MedicalGPT is an open-source framework for fine-tuning large language models, with a dedicated focus on adapting general models to the medical domain. It provides a complete pipeline that covers continued pretraining on domain-specific corpora, supervised instruction tuning, tokenizer vocabulary extension with medical terminology, and alignment to clinician preferences through direct preference optimization, reinforcement learning, or knowledge distillation. The framework also supports training models to invoke external tools and functions in multi-turn clinical conversations.
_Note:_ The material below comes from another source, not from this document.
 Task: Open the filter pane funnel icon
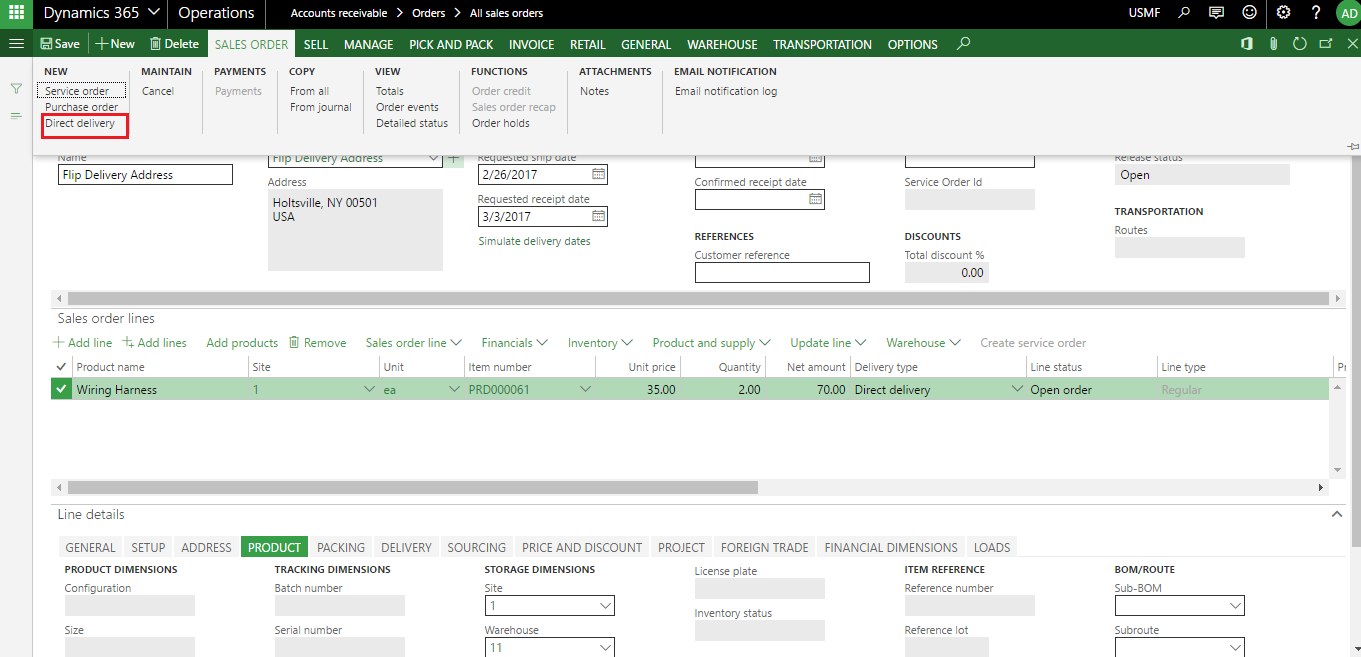(16, 89)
The platform distinguishes itself by integrating multiple adaptation techniques into a single, configurable workflow. It handles multi-stage domain adaptation—chaining continued pretraining, supervised fine-tuning, preference alignment, and optional knowledge distillation—to inject specialized knowledge and then align model behavior. Beyond standard alignment methods, it offers adapter-based model merging, incremental pretraining with extended vocabularies, and a unified interface that supports over twenty open-source LLM families without requiring manual architecture adaptation.
In addition to core training capabilities, MedicalGPT includes utilities for dataset preparation, such as formatting multi-turn conversations, converting dataset formats, generating synthetic role-play dialogues, and compiling pretraining corpora. It provides inference tools like an interactive command-line chat session and a web-based demo interface for serving trained models.